Catherine glared at him. “Don’t press your luck with me, boy. I may have mellowed some while I was stuck inside that God-damned trophy case, but your life is still hanging by a thread as far as I’m concerned. Amy cast the spell, you took what it gave you and ran wild with it. All I did was push it up a slope and hope that, when it started down the other side, I could hang on and be pulled out of where I was. I didn’t know what would happen with the outside world, and by the time I did, there was no way for me to stop it.”

“Ignore him,” Anya said, flicking one hand dismissively. “What you’re saying is that this timeline was created by your attempt to escape. And the common thread that held the two realities together, that threatened to destroy them both …” Her eyes narrowed. “That was you, too, you say?”

“Bingo!” Catherine snapped her fingers. “I was the link, locked inside the cheerleading trophy; I was still part of both universes, and the farther they diverged from one another, the more stress the link put on both of them. I didn’t understand it at first, but I could feel things getting more and more strained, and finally I could see it wouldn’t be long before the foundations cracked. I was ready to give up and let it go, let the two universes pull back together and merge —”

“— because what’s the use of escaping if there’s no world left to live in?” Anya supplied for her.

“Exactly! Only right about then, Mayor Dick broke out his  communing crystals and started priming me as a weapon to use against the bunch of you. That’s when I knew I was home free, and …” She leaned back and spread her hands. “Here I am. I believe applause is in order.”

Giles harrumphed! “What you say is, um, it …” He stopped, and did what he always did when he needed to gather his thoughts: he took off his glasses and began to polish them with his handkerchief. “It’s, it’s deeply interesting. If I understand you properly, you are maintaining that …?”

Catherine cut him off with an impatient wave. “I’m saying that, with me out, it’s all over. No more crisis. You might not be ready to take my word for it, but look it over for yourself.
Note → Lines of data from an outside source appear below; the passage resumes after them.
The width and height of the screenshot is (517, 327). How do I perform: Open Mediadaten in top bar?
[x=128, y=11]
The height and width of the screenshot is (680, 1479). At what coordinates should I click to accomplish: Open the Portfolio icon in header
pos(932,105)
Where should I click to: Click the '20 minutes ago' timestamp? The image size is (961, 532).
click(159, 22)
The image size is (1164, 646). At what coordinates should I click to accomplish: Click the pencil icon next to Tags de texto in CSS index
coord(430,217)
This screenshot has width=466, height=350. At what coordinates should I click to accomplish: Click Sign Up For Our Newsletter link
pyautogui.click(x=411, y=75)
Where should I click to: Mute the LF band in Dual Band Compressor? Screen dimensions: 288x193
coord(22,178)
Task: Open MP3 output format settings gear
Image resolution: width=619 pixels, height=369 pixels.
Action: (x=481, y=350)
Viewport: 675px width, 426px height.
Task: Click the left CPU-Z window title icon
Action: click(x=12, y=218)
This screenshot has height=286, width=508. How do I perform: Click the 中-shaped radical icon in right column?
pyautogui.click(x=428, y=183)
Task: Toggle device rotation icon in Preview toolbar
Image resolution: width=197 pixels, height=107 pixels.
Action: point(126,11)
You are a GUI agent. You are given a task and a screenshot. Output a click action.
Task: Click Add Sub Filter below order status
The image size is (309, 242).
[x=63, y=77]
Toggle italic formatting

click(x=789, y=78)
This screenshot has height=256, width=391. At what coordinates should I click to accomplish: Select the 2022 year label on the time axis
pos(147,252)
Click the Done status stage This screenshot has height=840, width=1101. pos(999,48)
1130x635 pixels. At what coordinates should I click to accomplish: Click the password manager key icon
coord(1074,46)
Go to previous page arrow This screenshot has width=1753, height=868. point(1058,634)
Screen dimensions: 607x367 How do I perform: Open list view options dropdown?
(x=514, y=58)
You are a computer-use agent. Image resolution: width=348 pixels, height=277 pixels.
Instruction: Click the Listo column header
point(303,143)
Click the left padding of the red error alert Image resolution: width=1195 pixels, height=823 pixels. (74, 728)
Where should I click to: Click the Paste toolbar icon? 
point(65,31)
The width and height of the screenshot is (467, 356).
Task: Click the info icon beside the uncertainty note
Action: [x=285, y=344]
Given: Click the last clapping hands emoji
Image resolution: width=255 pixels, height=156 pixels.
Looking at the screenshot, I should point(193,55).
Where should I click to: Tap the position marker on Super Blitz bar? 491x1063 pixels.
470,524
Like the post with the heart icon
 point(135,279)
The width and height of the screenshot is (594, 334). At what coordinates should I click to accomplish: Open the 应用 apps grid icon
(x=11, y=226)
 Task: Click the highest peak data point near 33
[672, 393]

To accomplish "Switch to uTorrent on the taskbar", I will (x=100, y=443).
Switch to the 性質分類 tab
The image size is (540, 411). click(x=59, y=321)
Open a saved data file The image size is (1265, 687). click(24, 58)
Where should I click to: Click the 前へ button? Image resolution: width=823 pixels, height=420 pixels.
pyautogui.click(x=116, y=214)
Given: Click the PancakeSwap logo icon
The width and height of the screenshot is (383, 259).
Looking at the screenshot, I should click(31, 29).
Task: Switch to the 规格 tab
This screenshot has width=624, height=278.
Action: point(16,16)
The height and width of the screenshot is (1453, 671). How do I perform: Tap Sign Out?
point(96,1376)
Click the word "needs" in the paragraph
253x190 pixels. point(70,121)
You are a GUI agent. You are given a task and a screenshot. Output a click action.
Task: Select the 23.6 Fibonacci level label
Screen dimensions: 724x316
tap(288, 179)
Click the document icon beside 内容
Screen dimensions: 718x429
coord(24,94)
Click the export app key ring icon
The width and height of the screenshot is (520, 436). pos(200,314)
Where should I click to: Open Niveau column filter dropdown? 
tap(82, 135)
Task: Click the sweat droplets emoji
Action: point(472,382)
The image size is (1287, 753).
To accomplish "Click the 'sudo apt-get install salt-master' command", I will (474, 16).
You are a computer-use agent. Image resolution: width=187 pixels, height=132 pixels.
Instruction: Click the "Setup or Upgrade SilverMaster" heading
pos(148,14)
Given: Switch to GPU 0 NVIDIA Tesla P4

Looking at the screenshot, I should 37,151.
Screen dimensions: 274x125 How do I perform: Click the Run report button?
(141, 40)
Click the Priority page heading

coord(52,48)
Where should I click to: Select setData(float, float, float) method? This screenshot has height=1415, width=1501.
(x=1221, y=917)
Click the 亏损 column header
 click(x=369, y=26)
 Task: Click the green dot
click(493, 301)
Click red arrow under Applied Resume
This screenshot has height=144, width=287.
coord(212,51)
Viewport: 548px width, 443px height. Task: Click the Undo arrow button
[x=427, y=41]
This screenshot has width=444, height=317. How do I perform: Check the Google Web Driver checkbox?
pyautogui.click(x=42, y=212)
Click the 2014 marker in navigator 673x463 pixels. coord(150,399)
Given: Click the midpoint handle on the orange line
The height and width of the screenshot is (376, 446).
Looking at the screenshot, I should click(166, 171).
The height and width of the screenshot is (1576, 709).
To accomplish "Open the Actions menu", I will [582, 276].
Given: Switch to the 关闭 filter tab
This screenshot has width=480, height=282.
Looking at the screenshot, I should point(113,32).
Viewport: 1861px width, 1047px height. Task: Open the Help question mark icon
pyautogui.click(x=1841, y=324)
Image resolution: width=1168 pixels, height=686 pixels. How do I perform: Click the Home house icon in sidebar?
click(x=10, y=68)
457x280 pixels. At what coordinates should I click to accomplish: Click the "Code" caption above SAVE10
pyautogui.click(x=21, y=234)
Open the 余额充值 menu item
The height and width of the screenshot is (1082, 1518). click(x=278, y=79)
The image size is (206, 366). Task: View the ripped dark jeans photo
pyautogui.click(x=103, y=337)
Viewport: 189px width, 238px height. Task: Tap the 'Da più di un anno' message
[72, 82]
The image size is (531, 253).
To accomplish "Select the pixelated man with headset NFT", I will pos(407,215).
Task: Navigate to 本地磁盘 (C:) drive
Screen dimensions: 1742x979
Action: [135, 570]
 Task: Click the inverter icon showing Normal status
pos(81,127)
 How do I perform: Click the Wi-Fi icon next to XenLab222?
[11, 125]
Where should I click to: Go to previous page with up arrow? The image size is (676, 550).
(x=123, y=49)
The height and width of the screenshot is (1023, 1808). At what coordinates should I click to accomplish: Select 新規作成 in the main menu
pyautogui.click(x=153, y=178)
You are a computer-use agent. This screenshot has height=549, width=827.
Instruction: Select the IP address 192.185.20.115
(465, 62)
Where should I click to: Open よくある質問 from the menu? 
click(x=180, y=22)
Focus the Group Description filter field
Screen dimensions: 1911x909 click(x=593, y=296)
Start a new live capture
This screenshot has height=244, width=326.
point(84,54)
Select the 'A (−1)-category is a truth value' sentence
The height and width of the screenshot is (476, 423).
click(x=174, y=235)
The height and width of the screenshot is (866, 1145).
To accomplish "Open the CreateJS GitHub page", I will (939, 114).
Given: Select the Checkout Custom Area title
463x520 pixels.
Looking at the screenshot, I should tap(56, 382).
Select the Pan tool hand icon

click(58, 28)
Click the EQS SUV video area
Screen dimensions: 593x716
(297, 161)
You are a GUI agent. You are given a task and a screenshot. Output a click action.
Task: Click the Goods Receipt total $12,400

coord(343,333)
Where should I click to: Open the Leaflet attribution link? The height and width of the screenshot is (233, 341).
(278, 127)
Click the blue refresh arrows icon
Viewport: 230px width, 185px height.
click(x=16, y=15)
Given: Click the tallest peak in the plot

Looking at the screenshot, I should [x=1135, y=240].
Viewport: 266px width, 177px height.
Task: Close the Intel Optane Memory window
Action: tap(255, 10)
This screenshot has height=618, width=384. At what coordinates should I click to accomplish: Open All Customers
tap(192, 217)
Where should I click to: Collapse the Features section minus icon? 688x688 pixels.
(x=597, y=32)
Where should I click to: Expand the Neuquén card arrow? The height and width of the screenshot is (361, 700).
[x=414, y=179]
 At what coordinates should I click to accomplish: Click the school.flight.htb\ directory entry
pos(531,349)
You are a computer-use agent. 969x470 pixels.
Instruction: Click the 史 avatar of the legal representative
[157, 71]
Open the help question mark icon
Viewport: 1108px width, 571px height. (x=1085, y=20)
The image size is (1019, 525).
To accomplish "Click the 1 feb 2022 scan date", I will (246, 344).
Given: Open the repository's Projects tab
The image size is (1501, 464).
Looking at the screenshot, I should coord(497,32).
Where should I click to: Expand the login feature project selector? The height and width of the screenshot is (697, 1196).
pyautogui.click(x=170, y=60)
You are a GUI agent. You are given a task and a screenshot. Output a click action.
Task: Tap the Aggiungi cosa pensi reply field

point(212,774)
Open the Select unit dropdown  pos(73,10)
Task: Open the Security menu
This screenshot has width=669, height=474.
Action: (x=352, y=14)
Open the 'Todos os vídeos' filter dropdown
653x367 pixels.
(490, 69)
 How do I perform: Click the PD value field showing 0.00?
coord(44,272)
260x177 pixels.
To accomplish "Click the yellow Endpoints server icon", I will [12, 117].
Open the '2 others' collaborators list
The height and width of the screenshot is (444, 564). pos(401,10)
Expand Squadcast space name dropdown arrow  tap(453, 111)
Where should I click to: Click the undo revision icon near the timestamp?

Read all the signs again, recheck your measurements, do whatever it takes to satisfy you; you’ll see that I’m right. This is a new creation now, and we all have the rest of our lives ahead of us.” She stood up. “Now, if you’ll excuse me, I think I hear some cherries jubilee and a full-body massage calling for me. Bottom line? stay the hell out of my way or I’ll make you sorry you didn’t. Otherwise, enjoy.”

“Please don’t consider this interference,” Giles said, “but you’ve been, er, incommunicado for quite some time. And, given what disappearances in Sunnydale usually mean, I’m sure you were officially declared dead some time ago. Do you think you might need anything? transportation, financial assistance while you … readjust?”

Catherine stopped at the double doors. “Funny. You’re funny. No, thanks, I’d say I have that covered.” And she passed through the doors and was lost from sight.

They looked to one another, hesitantly, as if afraid to hope, and Oz was the first to break the silence. “I don’t want to commit to anything,” he said, “but this is good news, right?”

“I believe her,” Anya said. “She’s very knowledgeable, for a mortal.”

Giles’ voice could have been that of a ghost. “So it would seem. We, um, we of course must confirm the salient facts, but … yes. So it would seem.”

Xander rolled his eyes. “Whoa, careful there, G-man, the British government will revoke your citizenship if you don’t rein in all that wacky exuberance. Me, I just want to ask one question.”

He swung his arm in a wide gesture that took in the broken furniture, the tumbled shelves, the intermittent heaps of gray-brown ash. “Be straight with me, I can take it: do I know how to throw a party, or what?”